Stop Using URL Schemes for Interactivity
Before iOS 17, the only way to make a widget "interactive" was to use widgetURL or Link to deep-link into your app. This opened the app, which was jarring and broke the user's flow. With intent-driven buttons and toggles, there's really no reason to use URL schemes for widget interaction anymore. Reserve widgetURL for its original purpose: navigating to a specific screen when the user taps the widget background.
// Old approach - don't do this for interactive elements
Link(destination: URL(string: "myapp://addwater")!) {
Text("Add Water")
}
// Modern approach - use intent-driven buttons
Button(intent: LogWaterIntent()) {
Text("Add Water")
}Structuring Your Intent Code
As your app grows, you'll accumulate many intents, entities, and enums. Establish a clear file structure early:
Intents/— one file per intent or group of closely related intents.Entities/— one file per entity, including its query.Enums/— one file perAppEnum.Shortcuts/— yourAppShortcutsProvider.Dependencies/— services and managers used by intents via@Dependency.
Make sure intent files are added to both your main app target and any extension targets that use them. A common bug is defining an intent in your app target but forgetting to include it in the widget extension target, causing a mysterious "intent not found" error at runtime. It's the kind of mistake you make once and never forget.
Testing Intents
Here's the good news: App Intents are plain structs with a single async method. This makes them highly testable. You can instantiate an intent, set its parameters, call perform(), and assert on the result — no UI testing required:
import Testing
@testable import TaskManager
struct CreateTaskIntentTests {
@Test("Creating a task persists it to the store")
func createTask() async throws {
let intent = CreateTaskIntent()
intent.taskTitle = "Write unit tests"
intent.priority = .high
let result = try await intent.perform()
let tasks = try await TaskStore.shared.allTasks()
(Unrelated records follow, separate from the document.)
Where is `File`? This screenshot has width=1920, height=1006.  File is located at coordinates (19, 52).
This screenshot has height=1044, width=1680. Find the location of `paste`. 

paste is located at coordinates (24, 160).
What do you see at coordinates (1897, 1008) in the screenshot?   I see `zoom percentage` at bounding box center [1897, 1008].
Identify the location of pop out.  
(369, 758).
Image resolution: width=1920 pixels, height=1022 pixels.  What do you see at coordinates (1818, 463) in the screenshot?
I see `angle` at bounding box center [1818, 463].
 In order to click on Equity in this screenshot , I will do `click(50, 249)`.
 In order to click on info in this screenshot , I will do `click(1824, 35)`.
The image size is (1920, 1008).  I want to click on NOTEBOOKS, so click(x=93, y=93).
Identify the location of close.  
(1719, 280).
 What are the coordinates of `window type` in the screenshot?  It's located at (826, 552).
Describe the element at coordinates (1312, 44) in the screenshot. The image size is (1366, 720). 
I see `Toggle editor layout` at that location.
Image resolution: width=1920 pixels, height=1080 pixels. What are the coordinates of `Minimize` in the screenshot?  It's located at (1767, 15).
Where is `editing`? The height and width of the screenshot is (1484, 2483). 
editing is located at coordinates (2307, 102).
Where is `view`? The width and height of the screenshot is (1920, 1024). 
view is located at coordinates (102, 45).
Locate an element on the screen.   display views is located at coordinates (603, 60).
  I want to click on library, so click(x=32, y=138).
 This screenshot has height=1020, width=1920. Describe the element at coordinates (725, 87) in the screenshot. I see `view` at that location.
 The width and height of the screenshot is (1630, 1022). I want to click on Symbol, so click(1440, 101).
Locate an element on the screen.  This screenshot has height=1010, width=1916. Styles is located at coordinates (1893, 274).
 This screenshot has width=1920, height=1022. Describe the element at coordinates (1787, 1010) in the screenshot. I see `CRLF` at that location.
let created = tasks.first { $0.title == "Write unit tests" }
#expect(created != nil)
#expect(created?.priority == .high)
}
}The Bigger Picture
App Intents isn't just another framework to learn. It represents a fundamental shift in how iOS apps relate to the operating system. In the old model, your app was a walled garden — users had to open it, navigate to the right screen, and perform actions through your custom UI. In the new model, your app's capabilities are distributed across the entire system. The user might interact with your app through Siri while driving, through a widget while glancing at their phone, through a control in Control Center, or through a snippet that appears proactively based on context.
The unifying principle is simple: define what your app can do, and let the system figure out where to surface it.
An AppIntent you write once can appear in Shortcuts, respond to a Siri phrase, power a widget button, drive a control widget toggle, and render an interactive snippet. The investment pays compound returns across every surface Apple adds in the future.
So start small. Pick one action your users perform frequently — logging a meal, starting a timer, toggling a setting — and build an intent for it. Add a widget button. Register a Siri phrase. Once you see how the pieces connect, expanding to more intents, entities, and surfaces becomes surprisingly straightforward. The framework is well-designed, and the mental model, once internalized, applies uniformly across every integration point.
Your app is no longer just a rectangle on a screen. It's a set of capabilities that the entire operating system can invoke. App Intents is how you teach the system what those capabilities are.